Mart, i mediatori museali mandati a casa da gennaio

Legittima la loro domanda: «Al Muse adottata la clausola sociale. Qui no, perché?»

Sono 21 i collaboratori dell’Area educazione del Mart che, col titolo di «mediatori museali», conducono le attività didattiche: laboratori con le scuole, visite guidate, progetti ad hoc.
I loro contratti da collaboratori (co.co.co.) sono in scadenza col primo gennaio 2017 e, per le normative vigenti, non possono essere più rinnovati.
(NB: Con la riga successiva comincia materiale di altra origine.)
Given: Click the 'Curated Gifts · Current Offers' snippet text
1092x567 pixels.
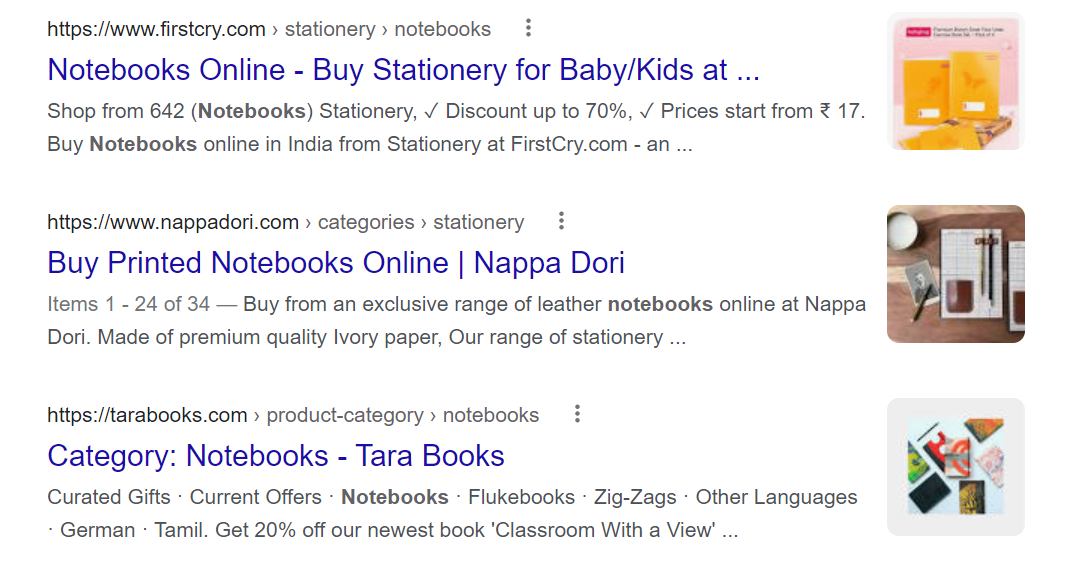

Assieme a Gabriele Silvestrin, segretario del NiDil Cgil (sindacato che tutela i lavoratori atipici), fin dagli inizi del 2016 chiedono risposte chiare ma, finora, c’è stata poca condivisione.
Il 18 novembre è giunta la conferma che le attività da loro svolte verranno esternalizzate e si registra con rammarico che si è atteso fine anno per informarli.
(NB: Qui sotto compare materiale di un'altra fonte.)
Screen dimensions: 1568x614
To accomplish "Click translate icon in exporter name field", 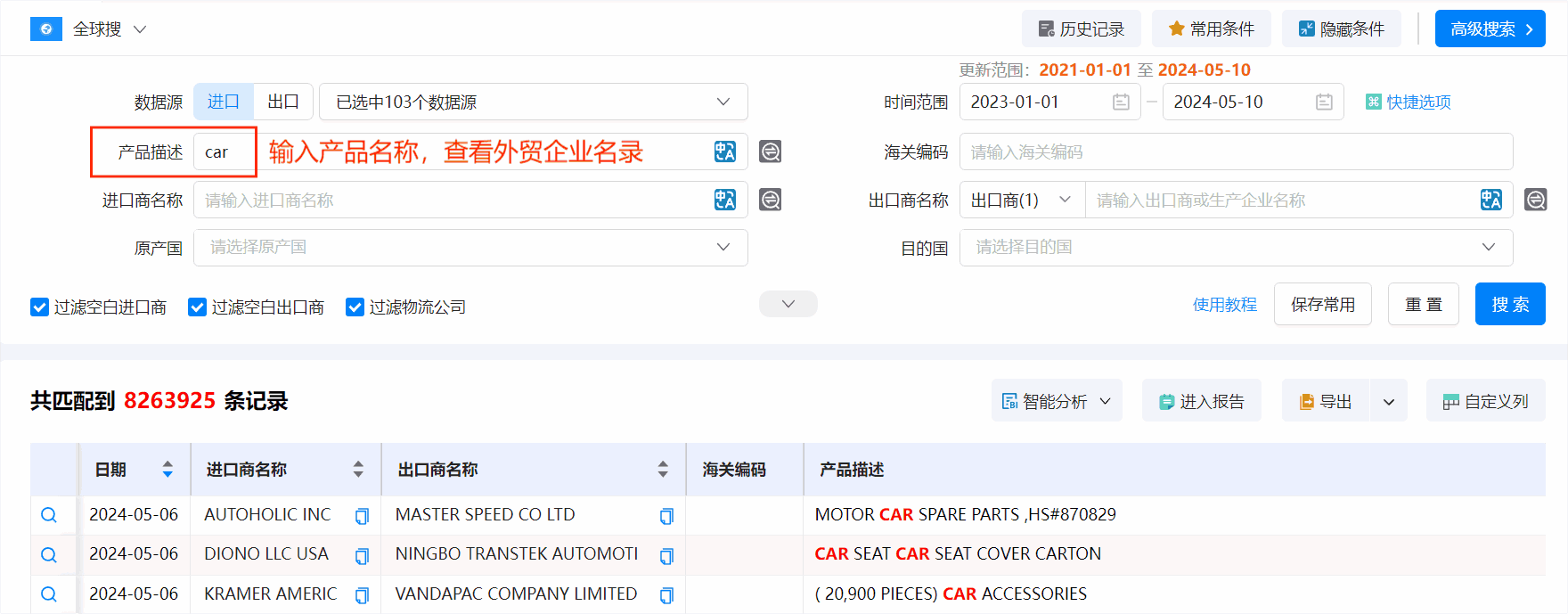I will click(x=1490, y=200).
È stato anche chiarito che il Mart ha scelto di indire una gara a inviti, rivolta a 5 soggetti, per integrare il personale.
 
La prima domanda che i precari rivolgono è: «Perché non è stata scelta la strada adottata dal Muse, che si trova nella stessa situazione? Là si è sfruttata la possibilità prevista dalla legge provinciale 2/2016, che consente di inserire la clausola sociale: in pratica, il nuovo vincitore dell'appalto può essere costretto ad assumere i lavoratori attualmente in forza».
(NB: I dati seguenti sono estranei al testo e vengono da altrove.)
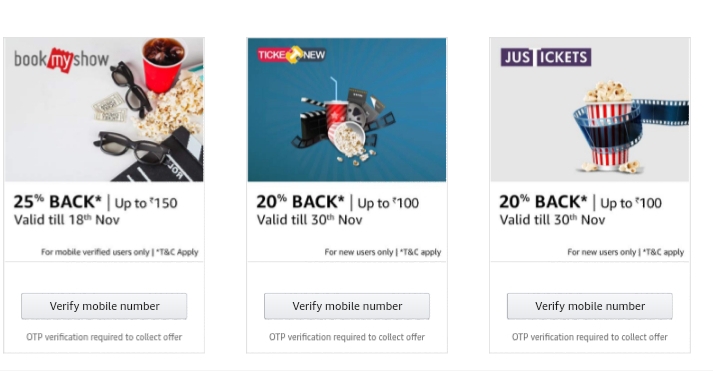This screenshot has width=713, height=371.
Task: Click 'Valid till 18th Nov' text
Action: point(67,220)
Si tratta di una norma che il Trentino ha scelto per salvaguardare il più possibile i posti di lavoro e le competenze di chi ha ricoperto per tanto tempo le funzioni oggetto di esternalizzazione.
 
«Noi - spiegano i lavoratori - operiamo nel settore Area educazione da parecchi anni, abbiamo contribuito a far crescere l’apprezzamento da parte di chi si avvale di questa attività, sviluppando una rete territoriale con le scuole e altri soggetti, impegnandoci con professionalità e dedizione. Ora scopriamo che non abbiamo un futuro nel Mart e dovremo ricostruirne uno altrove; per questo vogliamo denunciare anzitutto la mancanza di attenzione etica del Mart nei confronti dei propri collaboratori. Secondo: la mancanza di corretta informazione nei confronti del nostro sindacato, che ha cercato la massima collaborazione con un approccio pragmatico e serio, ma ciò non è servito a nulla: da febbraio 2016 ha cercato un dialogo per trattare la questione dell'esternalizzazione, rimanendone però sempre all'oscuro. Terzo: la scelta di non utilizzare la clausola sociale, che ci avrebbe consentito di continuare a operare nel museo, garantendo anche continuità.»
 
Riguardo a quest’ultimo punto: «Chiediamo all’assessore alla Cultura e ai vertici provinciali se questa scelta sia stata da loro condivisa, perché non riusciamo a comprendere come si possano seguire due strade diverse nei due principali musei trentini, per la stessa area. Auspichiamo un intervento chiarificatore e risolutivo che ci consenta di continuare a lavorare.»